• SOURCE TEXT:
────────────────────

Now before you go verbally assaulting me for voluntarily bashing American Renaissance fiction, hear me out.

As far as Hawthorne goes, I commend him for his achievements.  Like speakers have the gift to gab, writers have the cadeau to compose.  (You see what I did there?)  Hawthorne has the cadeau.  I don’t deny that; however, he was quite a sore loser.  At one point in history, he was noted as being incredibly upset because his books weren’t selling.  Now as an author I can relate to that.  The last thing any published author wants is for their books to be sitting on that horrendous invisible shelf collecting invisible dust and nobody quite knows why.  I feel for Hawthorne, I do, but here’s the rest of the story.  If his masterpieces – The Scarlet Letter, The House of Seven Gables, The Blithedale Romance – weren’t selling, then what was selling?

I’m so glad you asked.

Books like Susan Warner’s The Wide, Wide World, Fanny Fern’s (writing as Sara Payson Willis Parton) Ruth Hall: A Domestic Tale of the Present Time, Harriet Beecher Stowe’s Uncle Tom’s Cabin – and the list goes on.

See any common themes here?

You guessed it – they’re all written by women.

For anyone who has read Stowe’s epic, and at times dramatic, novel, there is no doubt why Hawthorne went to his publisher in 1855 in a scathing letter complaining about these ladies’ success.  So why weren’t Hawthorne’s books selling?  Who would choose a tale of moral ambiguity – The Scarlet Letter – over the fruition of a then modern world Kentucky, faced with the harsh reality of slavery – Uncle Tom’s Cabin?

You’ve heard of The Real Housewives of (fill in the blank because there are so many)?  Well these were the real housewives of the Pre-Civil War era.

Imagine a bunch of ladies who spend their time day in and day out maneuvering hoop skirts by day, and crying themselves to sleep at night, yearning for something more.  Why educate these women?  After all, at the time, their greatest accomplishment was getting married, so once they learned the difference between a soup spoon and a bouillon spoon, what else did they have to learn?

────────────────────

• EXTRACTED ENTRIES:

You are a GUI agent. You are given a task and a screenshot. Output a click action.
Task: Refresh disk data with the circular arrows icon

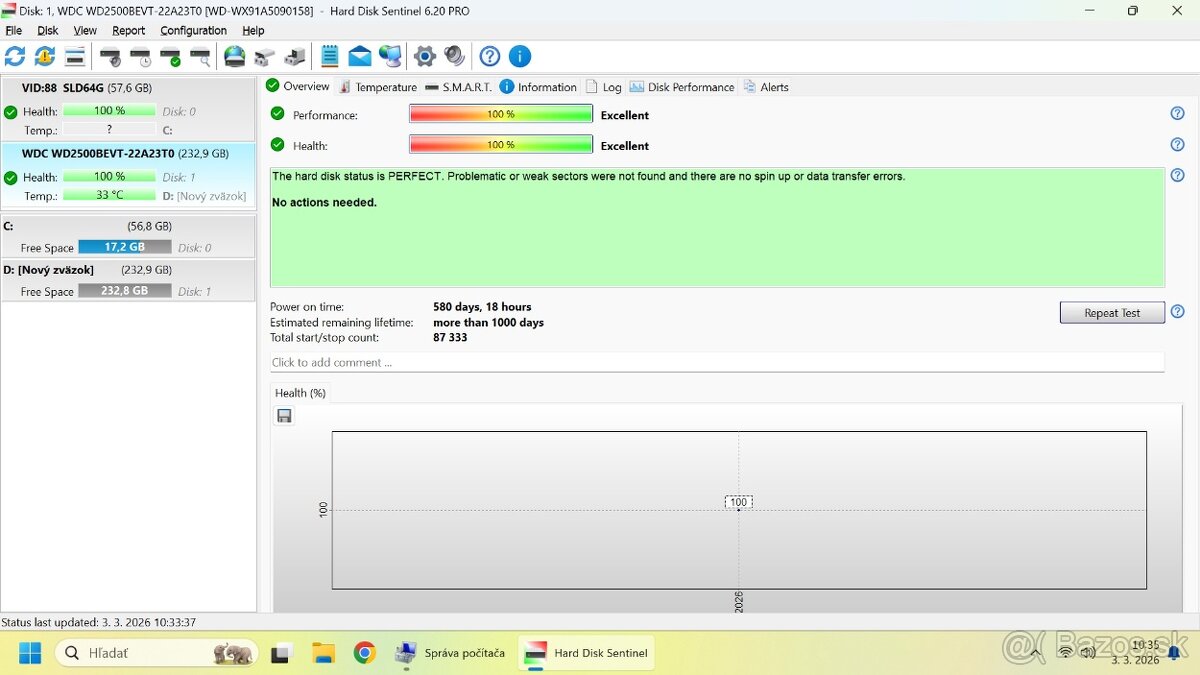(14, 56)
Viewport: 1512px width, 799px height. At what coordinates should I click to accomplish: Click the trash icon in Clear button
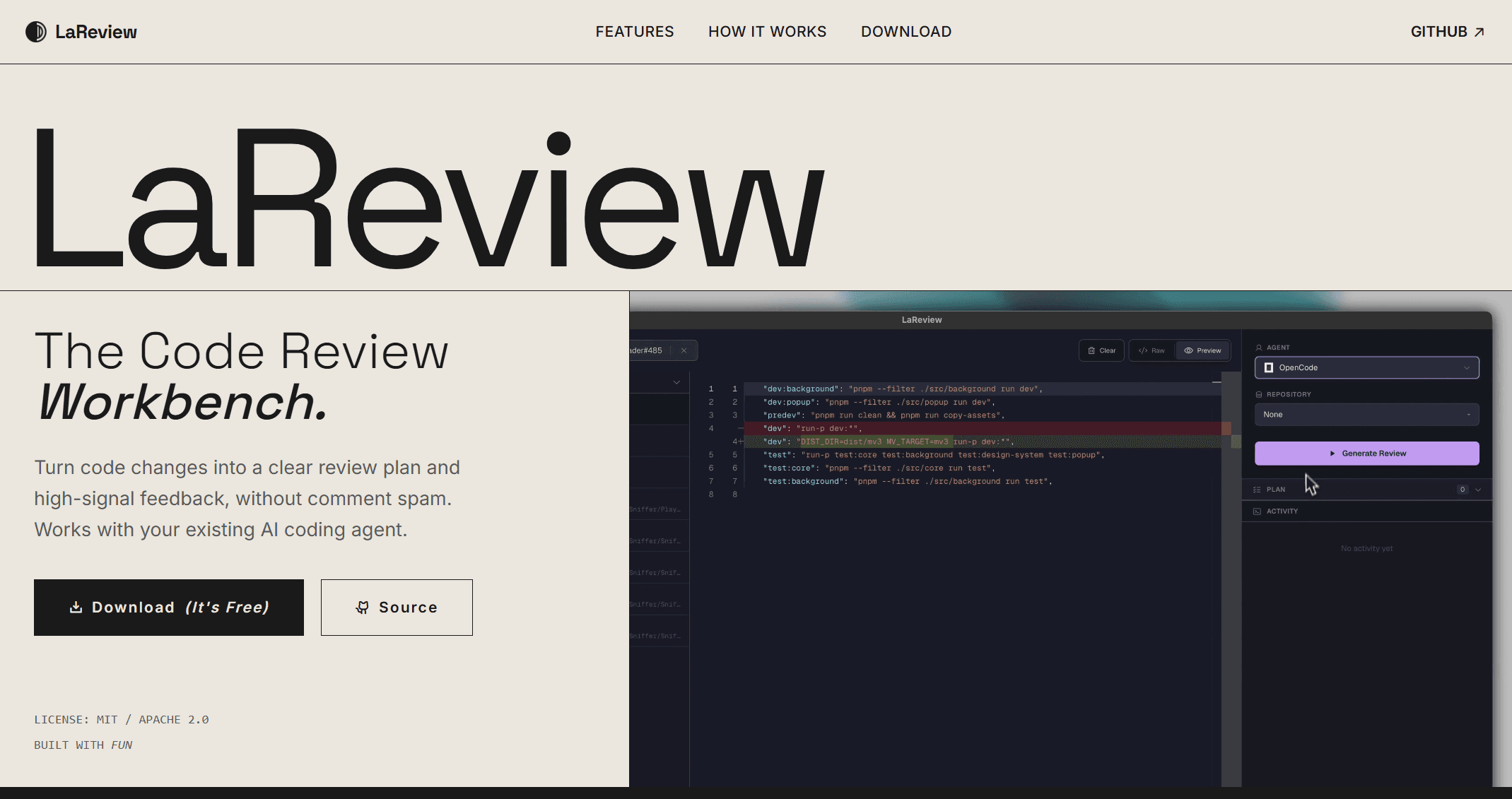(1091, 350)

────────────────────

• SHORT EXERCISE: In the passage about Hawthorne and the best-selling women writers, reproduce the part that begins with the words containing "For anyone who" and ends with "slavery – Uncle Tom’s Cabin?".

• EXPECTED OUTPUT:
For anyone who has read Stowe’s epic, and at times dramatic, novel, there is no doubt why Hawthorne went to his publisher in 1855 in a scathing letter complaining about these ladies’ success.  So why weren’t Hawthorne’s books selling?  Who would choose a tale of moral ambiguity – The Scarlet Letter – over the fruition of a then modern world Kentucky, faced with the harsh reality of slavery – Uncle Tom’s Cabin?